M. Mercier: Quel produit spécialisé pourrait
présenter des avantages au niveau des exportations outre-mer?
M. Rolland: Dans le papier spécialisé, qu'on
appelle un papier technique, comme le laminé décoratif, le
marché européen est très sophistiqué lui aussi. En
fait ce papier laminé décoratif que nous sommes en train de
développer dans notre usine de Mont-Rolland ira, à 90%, vers le
marché américain. Les occasions de percer le marché
européen, telles que nous les entrevoyons, sont plutôt
limitées parce que chacun de ces pays a développé une
industrie de papiers fins avant d'entrer sur le marché européen.
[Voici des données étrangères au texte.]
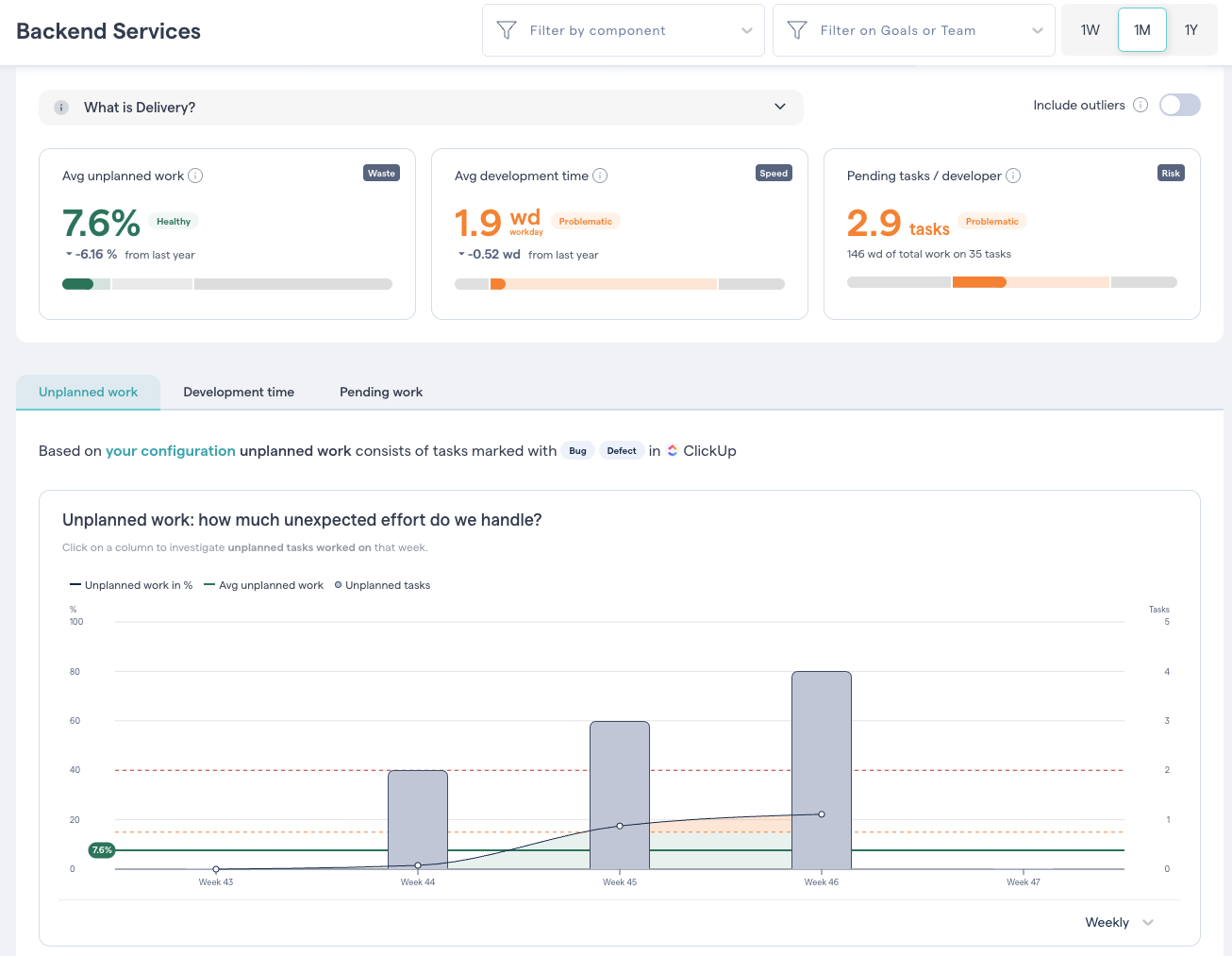The height and width of the screenshot is (956, 1232).
Task: Toggle the Unplanned tasks legend entry
Action: point(381,585)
Ils sont complètement protégés par des tarifs, ils ont
éliminé les tarifs entre eux, mais il reste qu'il y a un tarif de
12% pour un Canadien qui veut entrer dans le marché européen en
ce moment, et, ils ont fait connaître leur volonté de ne pas
réduire ces tarifs à l'occasion du
Tokyo Round. Je ne sais pas ce qu'ils feront, mais on a l'information
qu'eux, en tant que fabricants sur le marché européen, n'ont pas
l'intention de demander de diminution des tarifs.
M. Mercier: A la page 13, vous soulignez qu'il y a seulement 20%
de la production canadienne des pâtes et papiers qui est
protégée par un tarif, alors que les produits fabriqués
par votre compagnie ne sont pas protégés par des tarifs
douaniers.
M. Rolland: Aucun.
M. Mercier: A la page 2, vous recommandez...
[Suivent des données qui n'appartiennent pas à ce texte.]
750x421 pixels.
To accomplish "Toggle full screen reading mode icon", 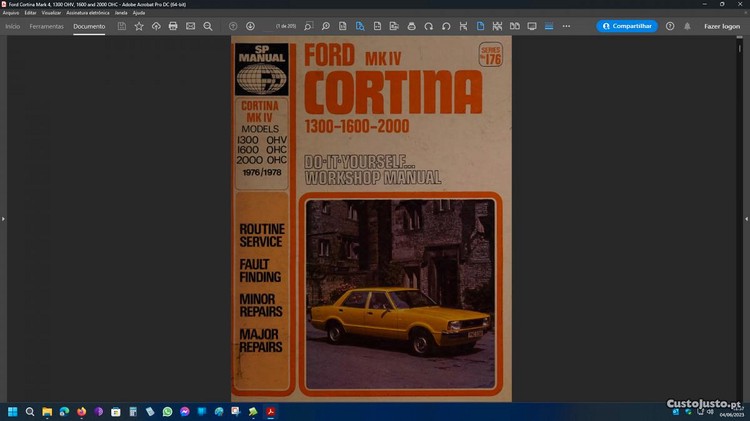I will (x=532, y=26).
M. Rolland: Les 80%, c'est le papier journal et la pâte.
Tout le reste, le papier de toilette, le papier fin, le carton ondulé,
forment les 20%; les papiers fins, à l'intérieur de ce
pourcentage, de cette assiette, représentent entre 4% et 5%. Il y a 15%
d'autres papiers qui ne sont pas des papiers fins et qui sont
protégés, ce qui est très peu, d'ailleurs.
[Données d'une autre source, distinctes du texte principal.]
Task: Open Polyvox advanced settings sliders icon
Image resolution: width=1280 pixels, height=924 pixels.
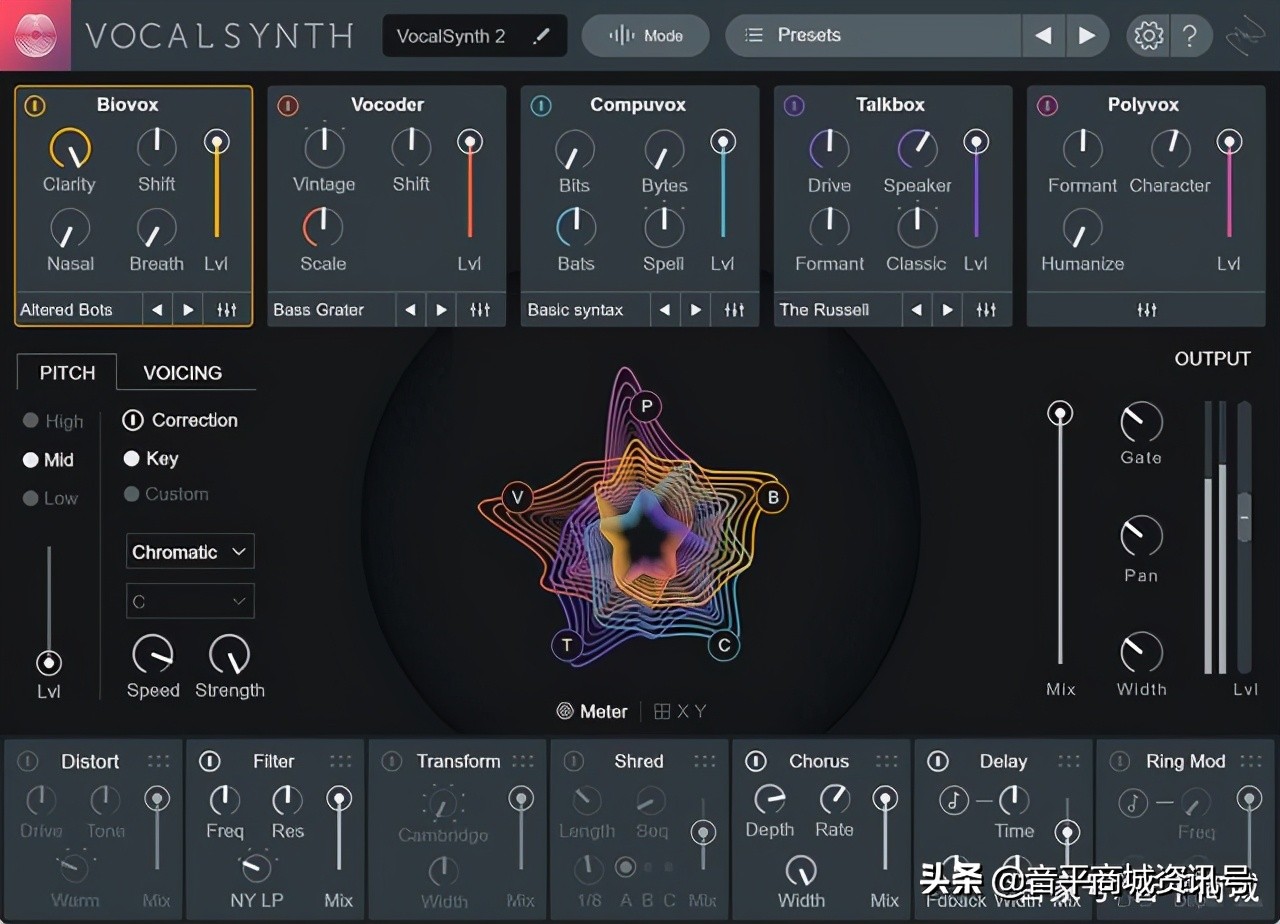Action: coord(1146,310)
M. Mercier: A la page 2, vous recommandez la négociation
du libre accès des papiers fins canadiens au marché
américain. Jusqu'à quel point cette mesure peut-elle vous
être utile dans le contexte actuel de l'industrie nord-américaine
des papiers fins?
M. Rolland: Le développement d'un marché de papiers
fins en dehors du Canada est quelque chose de difficile, de lent et de
dispendieux. Quand un imprimeur de Chicago veut acheter du papier fin, il va
d'abord vous demander: Pourquoi est-ce que j'achèterais du papier
Rolland? Il n'en a jamais entendu parler et il achète peut-être
depuis 75 ans du papier de Hammernill.
C'est un problème complètement différent que
d'implanter une usine de pâte, une usine de papier journal et de dire
qu'on va prendre avec un ou deux contrats un client ou deux clients et lancer
l'affaire. Il faut développer une multitude de débouchés
avant de pouvoir profiter des économies de taille d'un marché
plus vaste. Mais c'est sûr que si on avait l'occasion de
pénétrer tranquillement le marché très vaste des
Américains, qui est difficile, encore une fois, à
protéger, parce que les marchands qui distribuent le papier aux
Etats-Unis sont intégrés verticalement avec les producteurs,
ça veut dire que même si tout le marché américain
nous était ouvert, il y a une certaine partie qui continuerait de nous
être fermée, parce que les distributeurs sont la
propriété de fabricants de papier. Mais nous croyons que nous
pourrions devenir beaucoup plus rentables, plus concurrentiels, si nous avions
accès à un marché plus grand.
Cela peut vous sembler paradoxal qu'on vous demande en même temps
d'être protégés et de pouvoir avoir accès au
marché américain, qui est plus vaste. Mais c'est à
condition que vous acceptiez la philosophie qui est peut-être celle des
négociateurs du GATT actuellement, de vouloir négocier sur une
base sectorielle. Autrement dit, si vous voulez nous donner une
réduction tarifaire dans le papier, aux Etats-Unis, on va vous donner
une réduction tarifaire au Canada. Mais ça n'a pas toujours
été dans le passé des négociations basées
sur un secteur. A tort ou à raison, je prétends qu'aux
dernières négociations, le papier fin, l'industrie secondaire du
Québec ou de l'Ontario ou du Canada a été la victime d'un
échange de protection qui a donné naissance au pacte de
l'automobile.
Personnellement, je me considère la victime du pacte de
l'automobile, parce que les réductions tarifaires qui ont fait le sujet
des négociations dans le secteur du papier ont profité au secteur
automobile. On peut en discuter, mais, en fait, c'est ce qui est arrivé.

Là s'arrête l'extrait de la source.